RELATED: The State of Cannabis, a special report from The Denver Post
The legislature last year got to dole out about $120 million to a host of recipients that consisted of the Colorado State Fair, psychological health services, juvenile justice diversion programs, law enforcement against cannabis’s gray market, affordable real estate programs, and compound abuse programs.
But not teachers.
And with Denver teachers on strike for the first time in a quarter century, primarily over concerns of pay, parents and onlookers are quick to ask: “What about all that marijuana money?”

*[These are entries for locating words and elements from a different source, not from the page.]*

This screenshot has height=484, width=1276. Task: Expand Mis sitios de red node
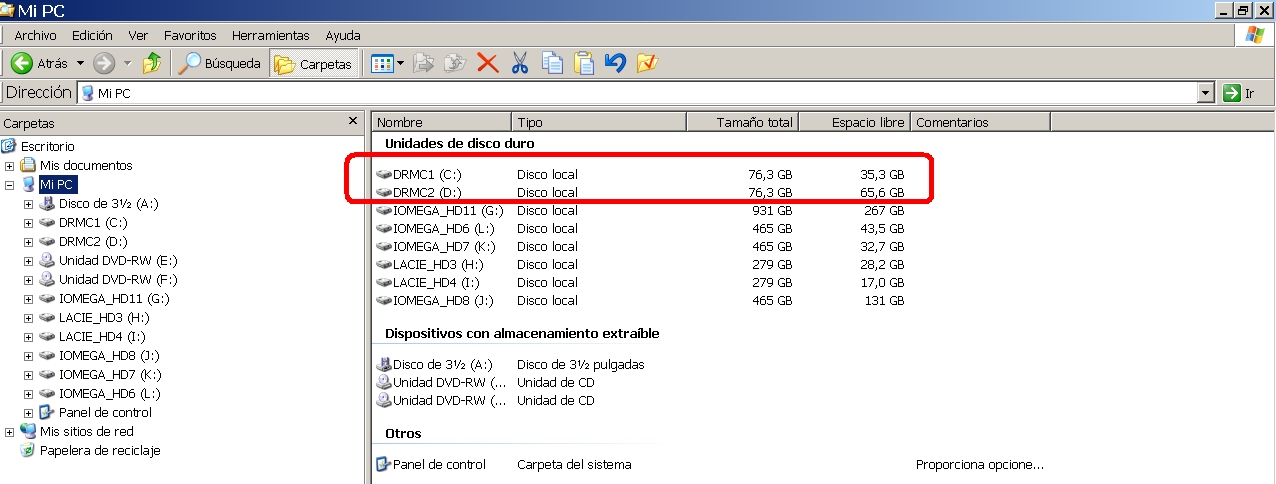[x=10, y=432]
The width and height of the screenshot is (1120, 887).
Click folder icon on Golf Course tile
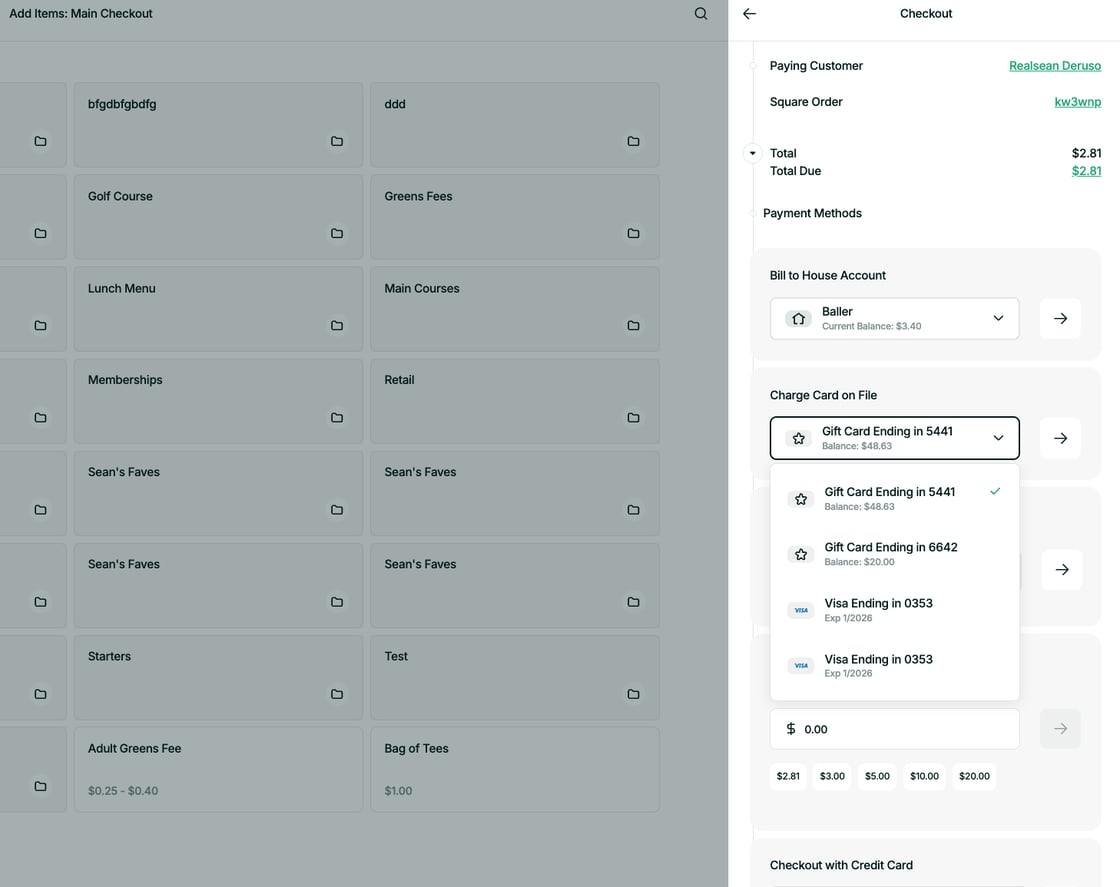(337, 233)
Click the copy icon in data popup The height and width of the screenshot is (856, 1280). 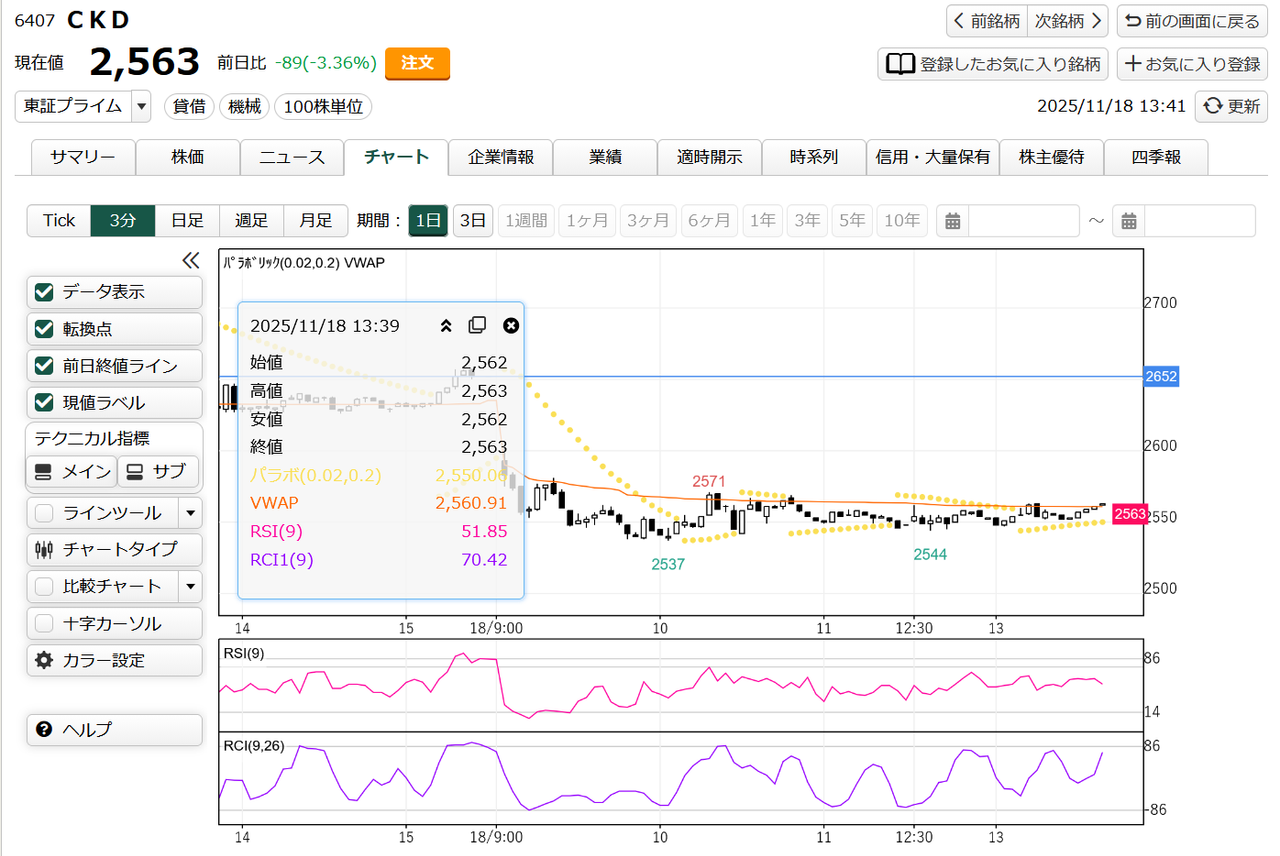[x=478, y=326]
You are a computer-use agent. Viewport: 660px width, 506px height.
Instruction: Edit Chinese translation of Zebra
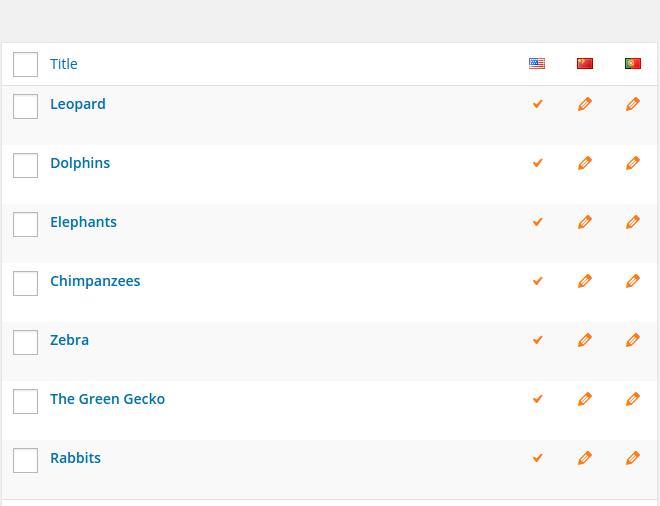[585, 340]
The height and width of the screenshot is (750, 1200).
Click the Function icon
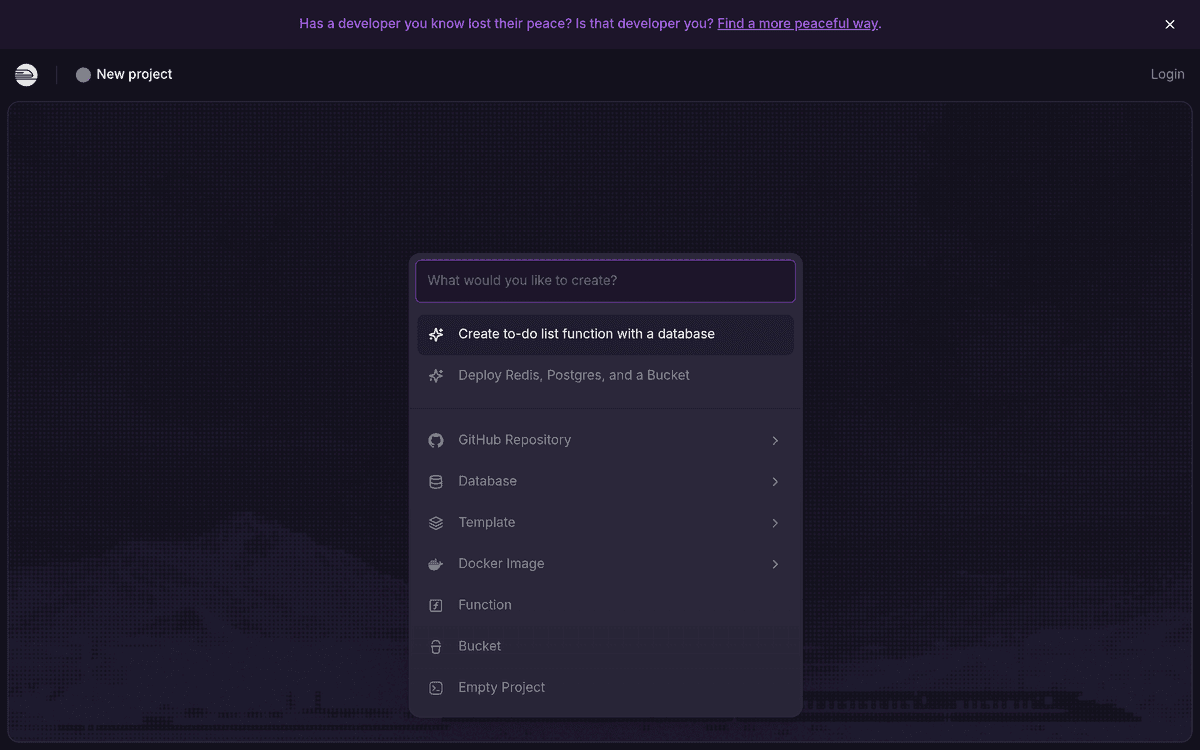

“Marijuana earnings is directed to various programs as detailed by law,” Jennifer Oakes, the CEO of the Colorado Department of Education, said in an e-mail to The Post. “The majority of cannabis tax revenues directed to K-12 education is dispersed in the form of grant programs, including capital funding for school structures.”
In the past two years, records show DPS has gotten about $2.8 million for programs to end bullying, lower dropout rates, promote literacy and hire more nurses.
Aside from the grant cash, the just marijuana tax income that really makes it into the coffers of Denver Public Schools is a little bit intermingled with funds the state pays each district, known as the equalization payment.
“Some marijuana tax earnings is transferred in the State Public School Fund, which is one of the sources for the state share of total program funding through the School Finance Act,” Oakes said in the email.
Last fiscal year, Denver got about $279 million from the state, or roughly 20 percent of its total operating budget plan. Of that piece, marijuana tax dollars make up about 1/100th of it – roughly 1 cent for every dollar in the DPS allotment. Due to the fact that it’s all mixed together, there’s no way to see where any one dollar in fact goes.
And even however the city of Denver last year collected more than $30 million in marijuana sales tax income – $26 million of it from its own regional sales taxes – it’s not likely those dollars would be moved from municipal government to the school system.
Much of the reason why marijuana tax dollars have not been targeted toward teacher salaries is the mercurial nature of the financing stream. Raises dependent on marijuana sales would be as precarious as the financing itself.
When the legislature in 2017 offered rural school districts a one-time block of marijuana cash to be utilized as each picked, none of them put it towards incomes. That’s because any raises would have to be moneyed the next year from a different source.